Salinity intrusion frequency in Middle Atlantic Bight has increased over 20 years
According to a new study led by Woods Hole Oceanographic Institution (WHOI), mid-depth waters off the United States East Coast are getting saltier – and it could be a result of ocean warming and the effects of climate change.
The study, which was recently published in the Journal of Geophysical Research: Oceans, shows a significant increase in the frequency of warm saltwater intrusions from the deep ocean to the continental shelf along the Middle Atlantic Bight, which extends from the Gulf of Maine to Cape Hatteras, North Carolina.
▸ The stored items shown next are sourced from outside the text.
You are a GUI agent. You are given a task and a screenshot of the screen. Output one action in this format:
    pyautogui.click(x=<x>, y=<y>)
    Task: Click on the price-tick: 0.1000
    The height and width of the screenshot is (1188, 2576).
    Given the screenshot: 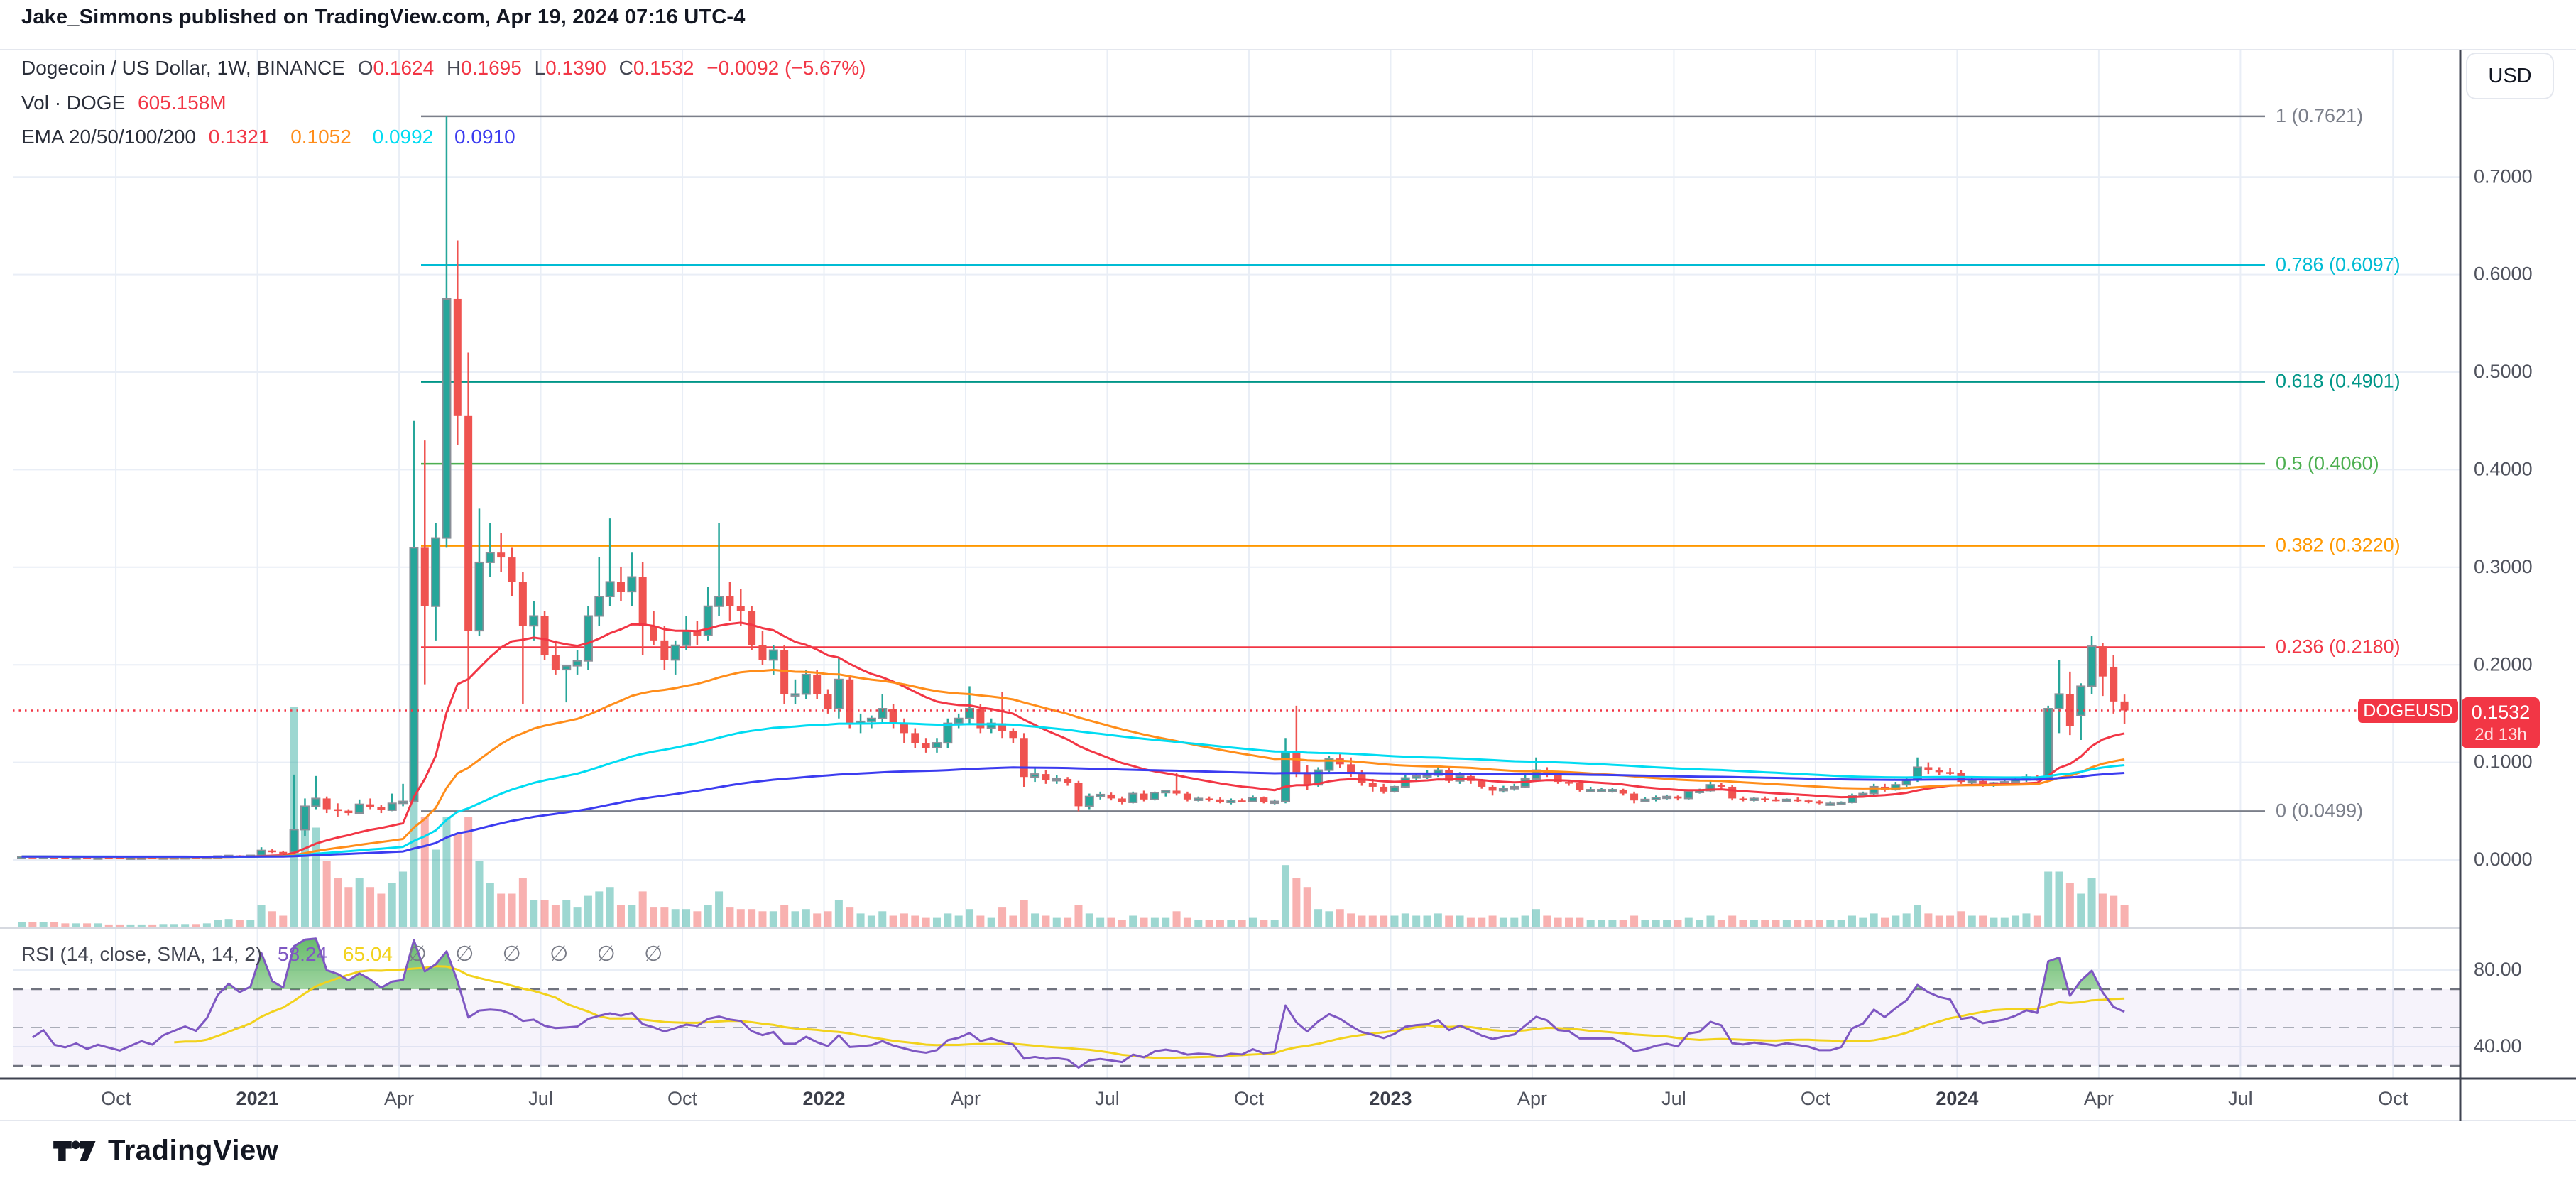 What is the action you would take?
    pyautogui.click(x=2504, y=762)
“The reason the paper is so important is because it quantifies an ocean process changing, potentially as a direct result of ocean warming and more stratification,” said Glen Gawarkiewicz, WHOI senior scientist and the paper’s corresponding author. “These findings could also have major shelf ecosystem implications.”
An intrusion occurs when warm, salty seawater moves toward the edge of the continental shelf, “intruding” on cold, fresh continental shelf water. The findings indicate that more intrusions are moving in at mid-depth and reaching up to 60 miles on shore, carrying the warm offshore water large distances.
“Water in this region is becoming less like the Arctic and more like the tropical Atlantic,” said Gawarkiewicz.
Using data collected from NOAA’s National Marine Fisheries Service Ecosystem Monitoring program, as well as data collected from the fishing industry, the study’s results show that ocean exchange processes have greatly changed over the past 20 years in this region. Despite the profiles of salinity being scattered in space and time, the data showed evidence of numerous mid-depth salinity maximum intrusions, which greatly increased since 1998. A 2003 paper showed how the intrusions were occurring about 10 percent of the time, and this new study finds it occurs 18 percent of the time.
“There is more and more evidence that conditions are changing rapidly across the entire ecosystem, with offshore waters influencing the shelf more frequently and on very different timescales than we have seen in the past,” said Paula Fratanoni, Chief of the Oceans and Climate Branch at the Northeast Fisheries Science Center within the National Marine Fisheries Service, and paper co-author. “It’s imperative that we work to better understand these processes and any potential impacts they might have on critical shelf habitats.”
Gawarkiewicz said these findings are not only important for physical oceanography and climatology research, but for the commercial fishing industry as well.
“This is a tremendous opportunity for dialogue with the fishing community, helping them recognize these mid-depth intrusions once they log a profile,” he said. “Then, they can use it to decide where to fish and focus the bulk of their work.”